On Candidate Integrity
Terry H. Schwadron
Oct. 6, 2022
There’s a sudden, pre-election flood of politicians seeking public absolution for bad behavior, as if character doesn’t matter any longer.
Oddly, it coincides with the Jewish New Year celebrations laden with overtones of introspection and re-committal to do better with one’s life, certainly not a theme limited to the fervently religious. To be “written for a good year” in the Book of Life is a goal based on our outlook and good deeds, not on a plebiscite for who controls the Senate.
Over centuries, atonement, like confession or even statements of responsibility, has been believed to be good for the individual soul as well as an expression of hope for the betterment of the community at large. The statement: We can do better but can do so only through action rather than excuse.
But suddenly we have Republicans Herschel Walker in Georgia, whose cache is a celebrity football career, awash in allegations of a hypocritical role in an abortion, in domestic abuse and abandoned unacknowledged children. We have Republican Sen. Ron Johnson in Wisconsin with the evidence of emails that make nonsense of his earlier denials about involvement in election overthrow schemes. We have the Republican slates in Pennsylvania and Arizona running from their own statements about election denial and abortion, among other issues.
We have Donald Trump himself continuing to seek to misdirect blame for taking boxloads of government documents, including classified secrets, to Mar-a-Lago and resisting the law.

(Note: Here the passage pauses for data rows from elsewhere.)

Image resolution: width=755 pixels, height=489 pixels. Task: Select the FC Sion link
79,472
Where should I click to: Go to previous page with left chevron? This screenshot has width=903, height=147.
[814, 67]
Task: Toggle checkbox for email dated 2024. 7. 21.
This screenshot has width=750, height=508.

There are campaign allegations about Democrats as well, including a gun incident involving Pennsylvania’s John Fetterman from a time when he was a mayor.

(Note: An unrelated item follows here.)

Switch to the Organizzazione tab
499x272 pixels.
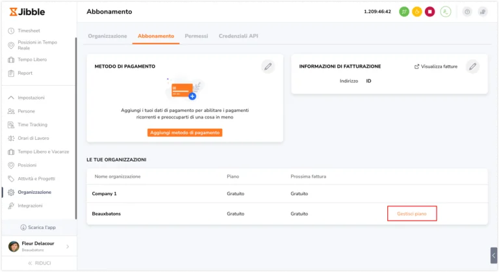coord(107,36)
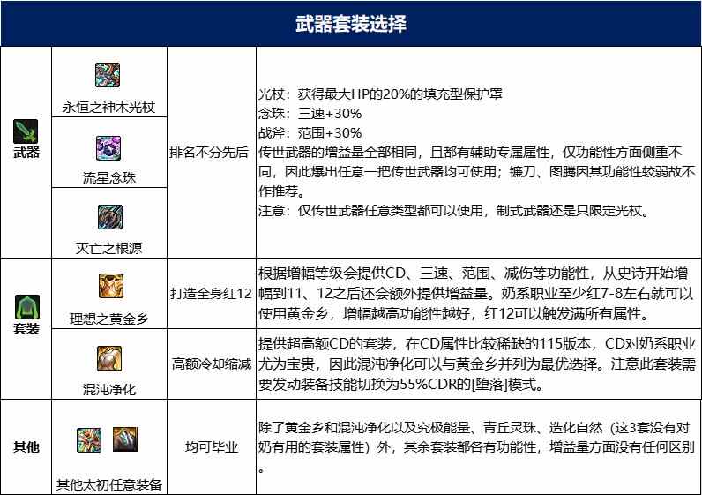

Across the board, when these things arise, we’re seeing denial, and misdirection.
The question: When — or more importantly why — did “character” drop out from being a value by which we should judge our political candidates to represent us?
What Do We Value?
Rather than value honesty in character, increasingly we seem to be valuing the ability of candidates to squirm through the morality mess, or even the legal versions of it, to declare victory for one political side or another.

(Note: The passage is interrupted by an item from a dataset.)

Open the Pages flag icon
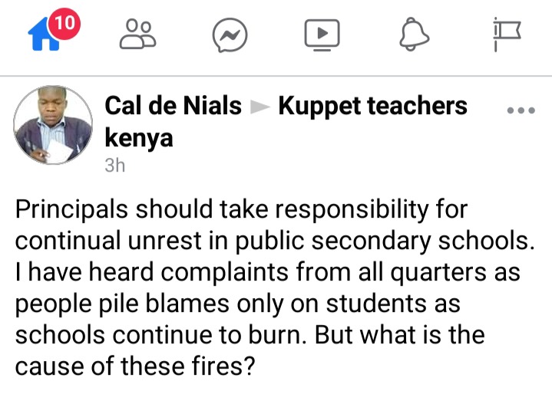Viewport: 552px width, 394px height. click(x=507, y=34)
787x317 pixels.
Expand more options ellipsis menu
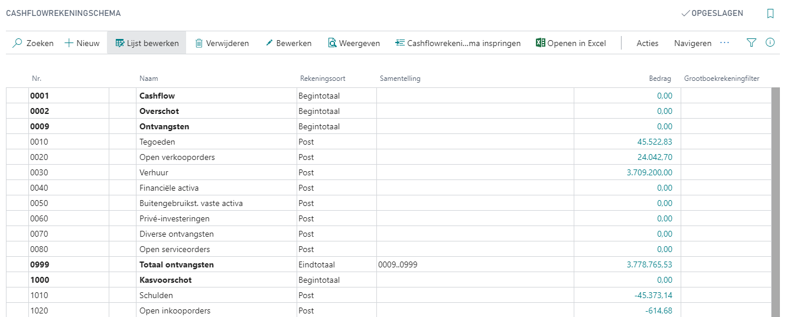tap(725, 43)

Rather than repudiation, we have reports of increased fund-raising by these characters and the support of the party leadership attacking the attackers. Essentially, we’re hearing that the law or the general guidelines of morality should not apply if you like the candidate.
As a society, Americans have swung back and forth from periods of primness and directed moral behavior to times where personal and political ethics are seen as situational.
Our current debates over legal abortion and immigration policies mirror past fissures over Prohibition and civil rights. Over years, we have trouble deciding where personal liberty starts and stops when it involves the law.
Our newfound political need in the Supreme Court to declare the ethics emanating from personal religious belief and practice — so long as the religions are Christian and anti-abortion — over all other rights is an expression that an important segment of the population insists that our laws reflect a stricter sense of personal morality.
Increasingly, we apparently do not trust Americans to control or moderate their own sense morality. Instead, curiously, in red states at least, we want to put that into the hands of Republican politicians gathering under a banner for stricter moral controls towards some perceived goal that remains undefined and elusive.
Yet the slogans for “right to life” don’t extend to the spreading legal ownership of assault-style guns and ammo, to public support for children, public education or public health access. Transgender people apparently have little right to life nor anyone straying from principles of a White Christian nation that believes its justification as a society depends on a singular interpretation of God.
At the minimum, morality as expressed through our legislatures and courts is a mishmash.
Matching Candidates and Ethics
So, it would be easy to conclude that the current trend, particularly for these same Republicans, would be to demand that the party’s candidates own up to personal ethical and moral standards, to behaviors that reflect what they preach.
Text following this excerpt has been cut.